The impact on struggling economies has been devastating. For example, in Liberia’s capital, Monrovia, the price of Cassava, a dietary staple, has soared by 150%, along with price rises of other basic foods. As a result, even after the epidemic has passed, survivors will continue to struggle.
This raises a simple question: Why have so many people – first in the United States, and then around the world – seemed so eager to support ALS research while ignoring a far more urgent public-health (if not humanitarian) crisis. Part of the answer is that the Ice Bucket Challenge has given an esoteric disease a human face. People increasingly identify with the fight against ALS through the entertaining video recordings of friends and relatives. By contrast, the Western media has portrayed Ebola as yet another in a long list of tragic, African diseases that has little impact elsewhere.
But there is another, perhaps more disturbing, explanation. Ebola’s main victims – poor, black, African – are part of a demographic that, to put it mildly, is of little interest to mainstream America. Consider, for example, the different perspective on August’s protests in Ferguson, Missouri, which followed the police shooting of a young, unarmed black man. Surveys reveal that 80% of African-Americans thought the issue had raised important questions about race in the United States; only 44% of whites agreed.
So it should not be surprising that the $110 million that the Ice Bucket Challenge has already raised for ALS is almost 50% more than the US government has committed to fighting Ebola, despite public-health leaders’ pleas for funds. Maybe the ALS Association, which sponsored the Ice Bucket Challenge, would consider allocating a proportion of its money to help the effort to end the Ebola epidemic. Such a move would be unprecedented, but desperate times call for desperate measures.
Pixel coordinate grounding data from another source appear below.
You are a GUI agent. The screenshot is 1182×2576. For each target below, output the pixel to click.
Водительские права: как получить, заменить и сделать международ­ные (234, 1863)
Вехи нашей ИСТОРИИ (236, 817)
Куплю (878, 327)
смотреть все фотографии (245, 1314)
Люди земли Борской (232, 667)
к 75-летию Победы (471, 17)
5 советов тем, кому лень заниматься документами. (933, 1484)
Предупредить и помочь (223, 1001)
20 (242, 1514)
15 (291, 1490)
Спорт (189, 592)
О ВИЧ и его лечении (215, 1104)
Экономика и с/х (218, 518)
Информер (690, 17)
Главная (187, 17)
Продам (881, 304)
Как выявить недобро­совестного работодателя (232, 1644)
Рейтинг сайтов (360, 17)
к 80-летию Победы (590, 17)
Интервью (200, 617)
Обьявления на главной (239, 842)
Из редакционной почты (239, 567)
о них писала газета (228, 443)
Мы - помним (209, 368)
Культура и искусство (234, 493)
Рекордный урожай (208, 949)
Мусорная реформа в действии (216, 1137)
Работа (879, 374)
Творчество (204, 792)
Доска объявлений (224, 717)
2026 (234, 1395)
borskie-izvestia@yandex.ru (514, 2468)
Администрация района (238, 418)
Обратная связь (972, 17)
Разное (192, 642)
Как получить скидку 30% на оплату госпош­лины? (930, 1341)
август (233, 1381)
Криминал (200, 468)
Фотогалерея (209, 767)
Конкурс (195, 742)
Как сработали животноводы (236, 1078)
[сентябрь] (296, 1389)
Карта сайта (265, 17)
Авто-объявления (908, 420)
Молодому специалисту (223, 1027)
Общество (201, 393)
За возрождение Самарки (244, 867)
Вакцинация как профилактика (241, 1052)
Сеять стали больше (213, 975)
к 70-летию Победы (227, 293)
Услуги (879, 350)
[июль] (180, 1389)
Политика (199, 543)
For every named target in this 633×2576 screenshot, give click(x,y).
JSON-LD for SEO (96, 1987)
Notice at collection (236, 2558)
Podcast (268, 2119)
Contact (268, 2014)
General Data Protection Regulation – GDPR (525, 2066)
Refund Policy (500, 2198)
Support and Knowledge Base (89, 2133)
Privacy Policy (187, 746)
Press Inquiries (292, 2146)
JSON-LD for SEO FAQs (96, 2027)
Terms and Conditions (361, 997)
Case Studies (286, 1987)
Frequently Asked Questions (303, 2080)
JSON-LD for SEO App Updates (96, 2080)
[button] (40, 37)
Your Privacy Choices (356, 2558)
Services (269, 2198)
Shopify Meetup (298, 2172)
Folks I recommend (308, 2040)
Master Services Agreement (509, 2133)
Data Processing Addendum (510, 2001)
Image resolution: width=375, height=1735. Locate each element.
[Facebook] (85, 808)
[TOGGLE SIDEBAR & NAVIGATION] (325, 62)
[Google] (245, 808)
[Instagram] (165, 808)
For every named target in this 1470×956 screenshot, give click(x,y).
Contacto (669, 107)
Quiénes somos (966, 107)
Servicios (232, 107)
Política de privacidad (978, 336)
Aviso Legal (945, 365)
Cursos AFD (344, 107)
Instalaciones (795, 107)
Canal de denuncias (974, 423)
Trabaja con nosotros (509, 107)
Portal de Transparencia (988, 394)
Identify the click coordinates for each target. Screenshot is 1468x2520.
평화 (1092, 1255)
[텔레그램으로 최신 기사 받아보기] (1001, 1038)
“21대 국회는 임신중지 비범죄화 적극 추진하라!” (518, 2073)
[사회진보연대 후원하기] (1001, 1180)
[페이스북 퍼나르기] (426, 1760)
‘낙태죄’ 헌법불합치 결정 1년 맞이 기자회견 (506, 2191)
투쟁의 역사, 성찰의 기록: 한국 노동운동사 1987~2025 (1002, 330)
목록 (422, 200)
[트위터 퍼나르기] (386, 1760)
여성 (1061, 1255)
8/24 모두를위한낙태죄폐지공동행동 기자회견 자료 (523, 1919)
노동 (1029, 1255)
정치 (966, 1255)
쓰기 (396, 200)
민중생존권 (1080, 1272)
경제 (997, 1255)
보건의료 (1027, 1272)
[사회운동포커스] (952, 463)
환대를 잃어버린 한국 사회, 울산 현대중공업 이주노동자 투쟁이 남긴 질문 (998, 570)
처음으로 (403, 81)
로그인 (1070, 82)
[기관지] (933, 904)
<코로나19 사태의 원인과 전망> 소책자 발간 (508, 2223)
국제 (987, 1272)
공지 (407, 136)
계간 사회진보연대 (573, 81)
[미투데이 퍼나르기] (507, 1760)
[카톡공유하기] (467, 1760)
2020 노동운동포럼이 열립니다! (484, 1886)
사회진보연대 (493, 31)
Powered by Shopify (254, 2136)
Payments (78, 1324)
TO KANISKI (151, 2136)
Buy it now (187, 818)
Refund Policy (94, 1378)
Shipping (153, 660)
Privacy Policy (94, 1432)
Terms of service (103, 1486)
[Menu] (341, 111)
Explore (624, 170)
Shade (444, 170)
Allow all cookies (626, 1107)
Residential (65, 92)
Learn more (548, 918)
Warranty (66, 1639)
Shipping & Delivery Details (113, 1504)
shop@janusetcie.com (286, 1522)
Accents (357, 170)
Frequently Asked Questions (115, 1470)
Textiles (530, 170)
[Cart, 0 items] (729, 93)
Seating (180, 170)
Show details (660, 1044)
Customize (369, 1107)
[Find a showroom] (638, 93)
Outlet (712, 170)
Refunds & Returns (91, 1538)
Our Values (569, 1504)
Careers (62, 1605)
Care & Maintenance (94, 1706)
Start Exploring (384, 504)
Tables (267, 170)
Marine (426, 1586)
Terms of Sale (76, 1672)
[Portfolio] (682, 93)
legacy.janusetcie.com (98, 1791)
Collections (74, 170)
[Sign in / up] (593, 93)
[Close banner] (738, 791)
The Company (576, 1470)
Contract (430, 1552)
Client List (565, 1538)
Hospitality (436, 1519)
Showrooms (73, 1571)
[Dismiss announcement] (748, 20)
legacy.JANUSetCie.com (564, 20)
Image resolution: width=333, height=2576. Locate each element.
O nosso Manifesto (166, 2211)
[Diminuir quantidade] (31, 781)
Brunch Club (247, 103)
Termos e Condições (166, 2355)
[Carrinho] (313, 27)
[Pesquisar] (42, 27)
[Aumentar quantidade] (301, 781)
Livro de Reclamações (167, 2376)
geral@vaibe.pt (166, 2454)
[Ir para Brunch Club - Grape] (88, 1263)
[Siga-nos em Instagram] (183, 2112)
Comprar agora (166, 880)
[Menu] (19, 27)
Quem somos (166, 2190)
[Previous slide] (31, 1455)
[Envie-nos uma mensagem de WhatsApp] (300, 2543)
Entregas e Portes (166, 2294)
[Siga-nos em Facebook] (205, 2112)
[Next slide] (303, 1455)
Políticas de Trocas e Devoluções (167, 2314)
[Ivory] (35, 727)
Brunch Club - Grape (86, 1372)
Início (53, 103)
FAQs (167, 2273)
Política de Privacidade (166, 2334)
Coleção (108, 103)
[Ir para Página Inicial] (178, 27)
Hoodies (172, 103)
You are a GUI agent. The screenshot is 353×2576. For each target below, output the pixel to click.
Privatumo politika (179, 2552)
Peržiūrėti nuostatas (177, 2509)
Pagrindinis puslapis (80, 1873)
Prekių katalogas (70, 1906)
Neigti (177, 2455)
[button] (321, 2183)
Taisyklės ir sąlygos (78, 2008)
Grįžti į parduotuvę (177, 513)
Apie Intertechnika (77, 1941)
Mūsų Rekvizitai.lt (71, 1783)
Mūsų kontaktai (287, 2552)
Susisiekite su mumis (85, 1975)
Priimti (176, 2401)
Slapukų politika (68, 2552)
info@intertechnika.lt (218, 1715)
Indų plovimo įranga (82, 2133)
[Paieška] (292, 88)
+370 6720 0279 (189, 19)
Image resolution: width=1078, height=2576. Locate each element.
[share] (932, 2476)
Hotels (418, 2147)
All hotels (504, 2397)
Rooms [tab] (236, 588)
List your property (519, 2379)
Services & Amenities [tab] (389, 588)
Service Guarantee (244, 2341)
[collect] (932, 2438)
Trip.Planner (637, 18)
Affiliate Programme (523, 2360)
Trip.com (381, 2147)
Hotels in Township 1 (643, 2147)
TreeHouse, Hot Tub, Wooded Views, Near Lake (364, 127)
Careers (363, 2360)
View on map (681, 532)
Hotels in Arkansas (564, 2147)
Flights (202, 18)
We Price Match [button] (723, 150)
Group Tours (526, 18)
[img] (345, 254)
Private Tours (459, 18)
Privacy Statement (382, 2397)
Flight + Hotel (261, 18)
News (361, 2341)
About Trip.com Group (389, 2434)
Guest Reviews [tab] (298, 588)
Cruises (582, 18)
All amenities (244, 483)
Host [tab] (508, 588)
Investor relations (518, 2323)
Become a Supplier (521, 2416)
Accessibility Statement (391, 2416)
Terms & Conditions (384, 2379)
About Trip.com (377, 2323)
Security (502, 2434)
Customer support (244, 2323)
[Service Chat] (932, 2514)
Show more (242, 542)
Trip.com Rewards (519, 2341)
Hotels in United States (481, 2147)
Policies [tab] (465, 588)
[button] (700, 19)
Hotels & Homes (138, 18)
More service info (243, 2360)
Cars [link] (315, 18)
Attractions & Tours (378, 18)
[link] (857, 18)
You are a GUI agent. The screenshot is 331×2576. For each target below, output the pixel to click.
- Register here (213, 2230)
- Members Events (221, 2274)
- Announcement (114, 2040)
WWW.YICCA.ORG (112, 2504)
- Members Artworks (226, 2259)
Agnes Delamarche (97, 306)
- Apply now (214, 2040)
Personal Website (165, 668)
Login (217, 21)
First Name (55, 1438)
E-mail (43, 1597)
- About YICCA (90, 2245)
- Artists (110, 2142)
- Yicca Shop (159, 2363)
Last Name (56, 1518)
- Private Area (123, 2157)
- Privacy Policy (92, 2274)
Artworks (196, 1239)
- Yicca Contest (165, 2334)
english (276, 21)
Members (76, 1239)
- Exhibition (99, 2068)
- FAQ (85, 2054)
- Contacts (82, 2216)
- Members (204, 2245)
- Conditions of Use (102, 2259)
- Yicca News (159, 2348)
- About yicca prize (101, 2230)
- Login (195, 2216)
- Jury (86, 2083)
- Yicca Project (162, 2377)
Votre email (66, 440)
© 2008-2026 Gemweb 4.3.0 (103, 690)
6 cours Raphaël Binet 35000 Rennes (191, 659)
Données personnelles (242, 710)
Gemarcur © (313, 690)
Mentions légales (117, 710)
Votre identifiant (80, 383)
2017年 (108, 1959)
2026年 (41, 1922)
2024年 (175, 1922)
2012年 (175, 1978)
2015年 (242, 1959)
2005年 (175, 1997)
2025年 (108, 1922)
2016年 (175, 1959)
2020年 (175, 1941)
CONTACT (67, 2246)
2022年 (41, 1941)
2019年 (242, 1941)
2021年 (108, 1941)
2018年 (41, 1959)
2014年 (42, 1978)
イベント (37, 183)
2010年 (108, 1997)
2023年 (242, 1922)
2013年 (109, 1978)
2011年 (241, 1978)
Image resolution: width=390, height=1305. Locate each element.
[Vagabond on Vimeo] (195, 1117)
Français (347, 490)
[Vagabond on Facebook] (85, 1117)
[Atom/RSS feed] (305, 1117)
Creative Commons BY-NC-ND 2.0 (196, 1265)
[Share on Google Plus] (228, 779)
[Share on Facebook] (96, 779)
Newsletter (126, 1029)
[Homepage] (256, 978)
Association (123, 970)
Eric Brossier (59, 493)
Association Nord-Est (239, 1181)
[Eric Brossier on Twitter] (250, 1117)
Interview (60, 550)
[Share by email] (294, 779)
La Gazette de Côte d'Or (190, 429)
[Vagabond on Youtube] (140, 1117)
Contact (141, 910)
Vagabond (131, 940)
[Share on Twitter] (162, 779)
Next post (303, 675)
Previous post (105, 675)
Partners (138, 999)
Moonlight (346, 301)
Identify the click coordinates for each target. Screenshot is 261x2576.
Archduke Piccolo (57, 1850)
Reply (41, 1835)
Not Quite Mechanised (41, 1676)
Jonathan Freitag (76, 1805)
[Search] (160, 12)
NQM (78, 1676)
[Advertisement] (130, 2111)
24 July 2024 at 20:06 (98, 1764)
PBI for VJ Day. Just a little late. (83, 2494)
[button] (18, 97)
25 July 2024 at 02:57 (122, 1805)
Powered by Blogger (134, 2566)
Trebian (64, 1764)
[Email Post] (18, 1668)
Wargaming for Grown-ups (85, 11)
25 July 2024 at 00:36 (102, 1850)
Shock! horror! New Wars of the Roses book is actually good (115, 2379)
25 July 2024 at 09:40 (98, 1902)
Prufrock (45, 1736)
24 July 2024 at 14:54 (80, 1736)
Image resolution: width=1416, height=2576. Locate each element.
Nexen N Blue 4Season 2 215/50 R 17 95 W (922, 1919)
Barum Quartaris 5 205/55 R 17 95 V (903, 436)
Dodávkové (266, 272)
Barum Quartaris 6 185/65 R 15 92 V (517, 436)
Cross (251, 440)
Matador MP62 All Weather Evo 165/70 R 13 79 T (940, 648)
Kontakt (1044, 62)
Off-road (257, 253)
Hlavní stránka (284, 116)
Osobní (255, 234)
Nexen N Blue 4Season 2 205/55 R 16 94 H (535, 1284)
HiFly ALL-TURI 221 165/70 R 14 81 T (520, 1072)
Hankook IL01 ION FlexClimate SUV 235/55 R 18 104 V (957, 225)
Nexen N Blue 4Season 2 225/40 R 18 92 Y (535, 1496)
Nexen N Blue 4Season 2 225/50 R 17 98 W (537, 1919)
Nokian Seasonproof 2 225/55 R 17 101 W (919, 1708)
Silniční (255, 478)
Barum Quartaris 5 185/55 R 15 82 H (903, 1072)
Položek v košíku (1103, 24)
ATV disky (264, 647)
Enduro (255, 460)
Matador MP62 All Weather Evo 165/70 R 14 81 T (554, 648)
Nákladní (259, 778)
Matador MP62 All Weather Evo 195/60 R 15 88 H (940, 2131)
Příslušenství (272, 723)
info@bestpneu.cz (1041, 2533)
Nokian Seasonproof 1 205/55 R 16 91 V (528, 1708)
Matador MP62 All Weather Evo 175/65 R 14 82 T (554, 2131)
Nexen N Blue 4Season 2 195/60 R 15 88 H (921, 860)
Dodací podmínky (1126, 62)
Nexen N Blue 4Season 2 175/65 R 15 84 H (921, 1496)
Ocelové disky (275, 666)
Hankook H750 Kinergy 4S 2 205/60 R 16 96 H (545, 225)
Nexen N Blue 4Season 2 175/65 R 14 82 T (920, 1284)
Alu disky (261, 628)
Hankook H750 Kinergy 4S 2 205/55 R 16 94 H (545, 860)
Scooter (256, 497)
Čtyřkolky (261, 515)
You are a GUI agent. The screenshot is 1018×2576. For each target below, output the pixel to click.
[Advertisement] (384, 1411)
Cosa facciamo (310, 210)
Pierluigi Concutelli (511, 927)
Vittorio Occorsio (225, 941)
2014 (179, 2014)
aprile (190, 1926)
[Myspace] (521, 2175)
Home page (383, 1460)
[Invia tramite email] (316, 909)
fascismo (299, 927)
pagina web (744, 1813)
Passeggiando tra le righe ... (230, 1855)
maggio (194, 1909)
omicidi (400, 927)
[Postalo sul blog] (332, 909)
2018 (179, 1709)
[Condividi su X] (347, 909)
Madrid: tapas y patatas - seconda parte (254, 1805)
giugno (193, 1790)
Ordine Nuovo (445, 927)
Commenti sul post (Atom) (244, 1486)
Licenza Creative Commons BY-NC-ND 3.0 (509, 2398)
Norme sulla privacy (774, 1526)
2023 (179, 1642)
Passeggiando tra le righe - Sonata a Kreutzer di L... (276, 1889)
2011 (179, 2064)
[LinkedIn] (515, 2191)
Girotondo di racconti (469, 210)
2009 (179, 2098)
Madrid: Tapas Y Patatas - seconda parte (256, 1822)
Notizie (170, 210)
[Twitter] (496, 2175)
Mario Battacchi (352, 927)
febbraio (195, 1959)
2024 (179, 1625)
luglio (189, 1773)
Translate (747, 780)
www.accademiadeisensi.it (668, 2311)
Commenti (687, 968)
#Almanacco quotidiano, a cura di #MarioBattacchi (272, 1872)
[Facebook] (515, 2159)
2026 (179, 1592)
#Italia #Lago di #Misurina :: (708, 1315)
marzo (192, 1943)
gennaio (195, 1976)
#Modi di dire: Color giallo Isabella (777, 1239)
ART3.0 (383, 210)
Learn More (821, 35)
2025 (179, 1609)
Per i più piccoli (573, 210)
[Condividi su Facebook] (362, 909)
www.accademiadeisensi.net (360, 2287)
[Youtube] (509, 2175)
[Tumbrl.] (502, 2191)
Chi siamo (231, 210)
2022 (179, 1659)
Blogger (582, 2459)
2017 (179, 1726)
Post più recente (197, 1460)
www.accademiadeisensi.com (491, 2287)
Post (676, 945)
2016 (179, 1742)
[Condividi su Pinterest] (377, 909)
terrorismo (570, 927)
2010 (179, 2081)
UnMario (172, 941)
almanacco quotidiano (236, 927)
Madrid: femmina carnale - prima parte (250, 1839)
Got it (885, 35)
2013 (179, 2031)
ALS fundraisers may celebrate the fact that their campaign has “gone viral.” For Ebola sufferers, that very modern phrase carries a different, more traditional meaning. As the ice-bucket craze spread across Facebook and Twitter, Ebola began ravaging swaths of West Africa village by village. If these communities also had access to ice and the Internet, they, too, might start their own challenge. Until then, they must rely on the demonstrated humanity of others.